Le réalisateur iranien Jafar Panahi, Palme d’or du dernier festival de Cannes, qui a dénoncé mardi la répression violente des manifestations, en appelle lui aussi à la communauté internationale à soutenir le peuple iranien. Selon lui, les citoyens sont aujourd’hui "sans défense" face aux forces de sécurité.
"Quand un régime utilise des armes de guerre contre son peuple, ce n’est pas pour faire rentrer les gens chez eux, c’est pour un bain de sang", a-t-il affirmé depuis Los Angeles sur France Inter, estimant que "tout silence face à cette situation devra un jour répondre devant l’Histoire".
Le cinéaste a rappelé que ce mouvement s’inscrit dans la continuité des mobilisations populaires en Iran, de la contestation pour la mort de Mahsa Amini en septembre 2022 aux protestations contre la hausse du prix de l’essence et les élections contestées de 2009.
Depuis le 28 décembre, un vaste mouvement de contestation secoue l’Iran, parti de Téhéran contre le coût de la vie et désormais dirigé contre le pouvoir de l’ayatollah Ali Khamenei, touchant particulièrement les régions les plus pauvres à l’ouest du pays.
La communauté internationale à "mettre en place des moyens de communication"
Avec l'autre cinéaste iranien Mohammad Rasoulof, Jafar Panahi a exprimé samedi "sa vive préoccupation" face à "la répression flagrante" des manifestants en Iran, où internet est bloqué depuis le début du mouvement.
"Le régime iranien a coupé les outils de communication à l'intérieur du pays" et "bloqué tous les moyens de contact avec le monde extérieur", soulignent les deux dissidents dans un message publié sur le compte Instagram de la Palme d'or du dernier festival de Cannes.
"Le recours à de telles mesures vise à dissimuler les violences infligées lors de la répression des manifestations", avertissent-ils, appelant la communauté internationale à "mettre en place des moyens de communication pour surveiller ce qui se passe dans le pays".
L’intervention militaire reste hautement controversée
La Maison Blanche a réaffirmé que "toutes les options" sont encore sur la table, mais l’intervention militaire directe est fortement débattue et peu soutenue par la majorité des Iraniens eux-mêmes.

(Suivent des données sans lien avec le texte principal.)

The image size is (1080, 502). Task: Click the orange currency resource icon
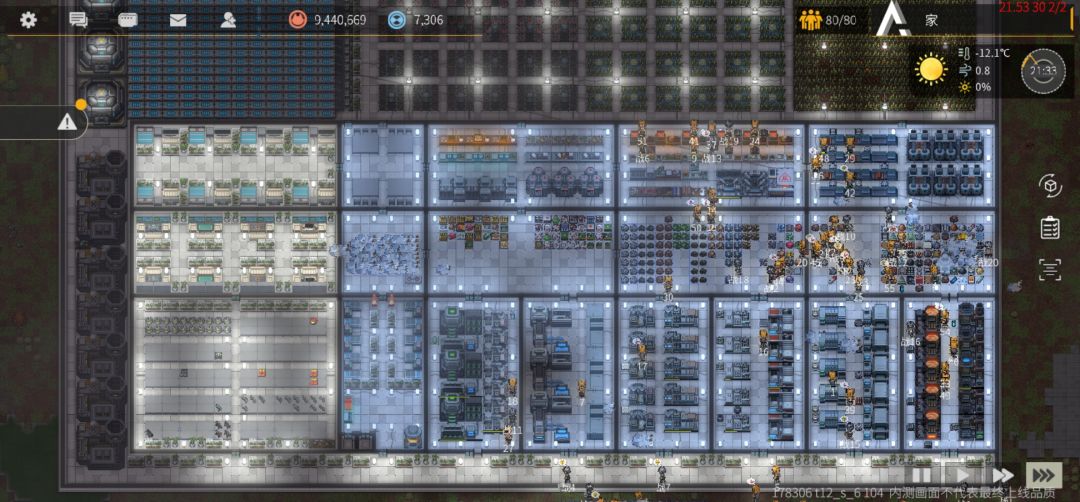tap(297, 20)
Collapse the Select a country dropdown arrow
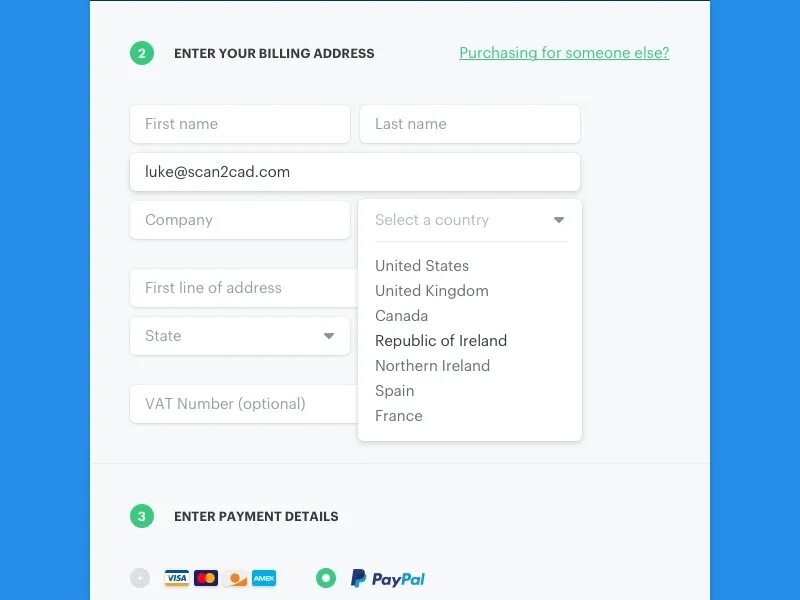800x600 pixels. pyautogui.click(x=559, y=220)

The Guardian souligne qu'une intervention militaire risquerait non seulement d’aggraver les souffrances des civils et de renforcer le nationalisme pro-gouvernemental. Une aide armée pourrait également détériorer davantage la situation internationale, déjà très fragile ces dernières semaines, et intensifier les tensions diplomatiques entre les grandes puissances.
Le président iranien Massoud Pezeshkian a remercié vendredi dans un appel téléphonique le dirigeant russe Vladimir Poutine pour le soutien de Moscou, lors d’une réunion la veille du Conseil de sécurité des Nations unies sur la vague de contestation en Iran.

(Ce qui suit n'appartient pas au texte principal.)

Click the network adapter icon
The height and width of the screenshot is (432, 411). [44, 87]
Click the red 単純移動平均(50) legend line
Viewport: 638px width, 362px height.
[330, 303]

Massoud Pezeshkian a remercié son homologue pour "la position de la Russie", ajoutant que "le rôle et l’implication directe des États-Unis et du régime sioniste dans les événements récents en Iran ne faisaient pas de doute".
La Russie, par la voix de son ambassadeur Vassili Nebenzia, avait reproché jeudi aux États-Unis "d’attiser les tensions et d’alimenter l’hystérie".
"Les Iraniens souhaitent que le CGRI soit classé comme groupe terroriste"
Les massacres du Corps des gardiens de la révolution islamique (CGRI) peuvent également être sanctionnés par la communauté internationale. "Les Iraniens à l'intérieur et à l'extérieur de l'Iran souhaitent que le CGRI soit classé comme groupe terroriste", assure le Sénat.
"Le Parlement européen a voté, à une large majorité, le 19 janvier 2023, une résolution demandant aux institutions européennes de classer le CGRI comme organisation terroriste", est-il précisé sur le site institutionnel.
"Le CGRI alimente les groupes militaires chiites et sunnites au Moyen-Orient afin de réaliser ses ambitions hégémoniques dans la région et apporte son soutien militaire à la Russie dans la guerre contre l'Ukraine", peut-on également lire.
Selon le Sénat, "les juristes estiment que toutes les conditions sont d'ores et déjà réunies pour que le CGRI soit classé comme organisation terroriste". Pour la deuxième "chambre" du Parlement français, c’est "la seule mesure capable de neutraliser efficacement l'organisation derrière la répression en cours en Iran".